(Stored items)
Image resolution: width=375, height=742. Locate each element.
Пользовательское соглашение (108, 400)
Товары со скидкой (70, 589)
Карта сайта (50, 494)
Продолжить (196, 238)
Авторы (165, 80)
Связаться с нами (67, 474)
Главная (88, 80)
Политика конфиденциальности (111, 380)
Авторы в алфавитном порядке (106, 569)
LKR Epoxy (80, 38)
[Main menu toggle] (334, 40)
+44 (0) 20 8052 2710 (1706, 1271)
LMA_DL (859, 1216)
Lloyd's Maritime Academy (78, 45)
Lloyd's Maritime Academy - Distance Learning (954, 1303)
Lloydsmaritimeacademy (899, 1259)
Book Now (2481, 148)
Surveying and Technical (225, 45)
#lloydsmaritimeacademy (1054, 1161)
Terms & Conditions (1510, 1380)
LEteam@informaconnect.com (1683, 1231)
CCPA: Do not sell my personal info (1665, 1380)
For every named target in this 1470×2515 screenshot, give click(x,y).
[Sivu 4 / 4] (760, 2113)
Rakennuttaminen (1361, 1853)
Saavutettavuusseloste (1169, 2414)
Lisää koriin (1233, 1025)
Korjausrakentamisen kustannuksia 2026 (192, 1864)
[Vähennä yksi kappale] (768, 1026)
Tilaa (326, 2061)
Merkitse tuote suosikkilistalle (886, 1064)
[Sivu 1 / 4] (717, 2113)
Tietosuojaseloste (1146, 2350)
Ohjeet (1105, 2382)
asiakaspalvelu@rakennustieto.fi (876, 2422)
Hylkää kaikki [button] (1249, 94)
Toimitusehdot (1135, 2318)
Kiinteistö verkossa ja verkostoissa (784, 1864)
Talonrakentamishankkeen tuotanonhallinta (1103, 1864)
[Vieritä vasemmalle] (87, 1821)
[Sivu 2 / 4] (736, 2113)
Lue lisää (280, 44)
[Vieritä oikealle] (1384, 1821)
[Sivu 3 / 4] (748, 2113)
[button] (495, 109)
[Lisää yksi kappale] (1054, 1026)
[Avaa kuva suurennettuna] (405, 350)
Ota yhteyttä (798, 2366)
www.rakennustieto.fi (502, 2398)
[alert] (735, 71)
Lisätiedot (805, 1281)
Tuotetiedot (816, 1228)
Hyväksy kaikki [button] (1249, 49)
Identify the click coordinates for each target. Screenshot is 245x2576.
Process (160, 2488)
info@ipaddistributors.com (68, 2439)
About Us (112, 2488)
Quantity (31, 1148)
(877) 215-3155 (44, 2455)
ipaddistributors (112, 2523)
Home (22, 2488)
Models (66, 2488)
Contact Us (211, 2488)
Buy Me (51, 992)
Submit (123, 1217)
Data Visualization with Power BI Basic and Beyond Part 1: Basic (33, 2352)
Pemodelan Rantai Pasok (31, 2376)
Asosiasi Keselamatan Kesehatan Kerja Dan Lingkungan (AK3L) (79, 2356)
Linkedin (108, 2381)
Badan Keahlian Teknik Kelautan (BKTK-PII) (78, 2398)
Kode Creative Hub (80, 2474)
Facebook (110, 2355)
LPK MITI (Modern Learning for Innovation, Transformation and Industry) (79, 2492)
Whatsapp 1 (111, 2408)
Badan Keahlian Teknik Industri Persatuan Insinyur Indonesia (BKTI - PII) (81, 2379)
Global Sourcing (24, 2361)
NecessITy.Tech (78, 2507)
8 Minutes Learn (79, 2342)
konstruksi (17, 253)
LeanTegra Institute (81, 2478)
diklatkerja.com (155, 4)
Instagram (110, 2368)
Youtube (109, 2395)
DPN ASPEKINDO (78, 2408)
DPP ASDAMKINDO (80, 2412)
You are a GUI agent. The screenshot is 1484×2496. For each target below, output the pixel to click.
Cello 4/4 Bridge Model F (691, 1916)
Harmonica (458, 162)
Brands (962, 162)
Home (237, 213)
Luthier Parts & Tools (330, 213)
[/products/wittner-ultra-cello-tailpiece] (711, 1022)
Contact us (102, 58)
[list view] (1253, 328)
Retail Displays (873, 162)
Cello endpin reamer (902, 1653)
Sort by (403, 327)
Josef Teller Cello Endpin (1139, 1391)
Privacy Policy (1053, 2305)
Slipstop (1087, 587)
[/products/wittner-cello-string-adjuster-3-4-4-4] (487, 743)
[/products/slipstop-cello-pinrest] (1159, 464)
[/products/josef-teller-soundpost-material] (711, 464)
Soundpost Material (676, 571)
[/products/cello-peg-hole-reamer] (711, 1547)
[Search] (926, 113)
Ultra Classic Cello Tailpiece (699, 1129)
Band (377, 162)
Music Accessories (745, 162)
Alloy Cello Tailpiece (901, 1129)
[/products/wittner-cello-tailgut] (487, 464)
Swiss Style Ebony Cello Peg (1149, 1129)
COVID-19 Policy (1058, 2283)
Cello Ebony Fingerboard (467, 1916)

# Goal of the exercise:
Looking at the entries above, can you reproduce exactly the lines from the one that holds "8 Minutes Learn (79, 2342)" through the one that holds "[/products/josef-teller-soundpost-material] (711, 464)", and only those?

# Response area:
8 Minutes Learn (79, 2342)
konstruksi (17, 253)
LeanTegra Institute (81, 2478)
diklatkerja.com (155, 4)
Instagram (110, 2368)
Youtube (109, 2395)
DPN ASPEKINDO (78, 2408)
DPP ASDAMKINDO (80, 2412)
You are a GUI agent. The screenshot is 1484×2496. For each target below, output the pixel to click.
Cello 4/4 Bridge Model F (691, 1916)
Harmonica (458, 162)
Brands (962, 162)
Home (237, 213)
Luthier Parts & Tools (330, 213)
[/products/wittner-ultra-cello-tailpiece] (711, 1022)
Contact us (102, 58)
[list view] (1253, 328)
Retail Displays (873, 162)
Cello endpin reamer (902, 1653)
Sort by (403, 327)
Josef Teller Cello Endpin (1139, 1391)
Privacy Policy (1053, 2305)
Slipstop (1087, 587)
[/products/wittner-cello-string-adjuster-3-4-4-4] (487, 743)
[/products/slipstop-cello-pinrest] (1159, 464)
[/products/josef-teller-soundpost-material] (711, 464)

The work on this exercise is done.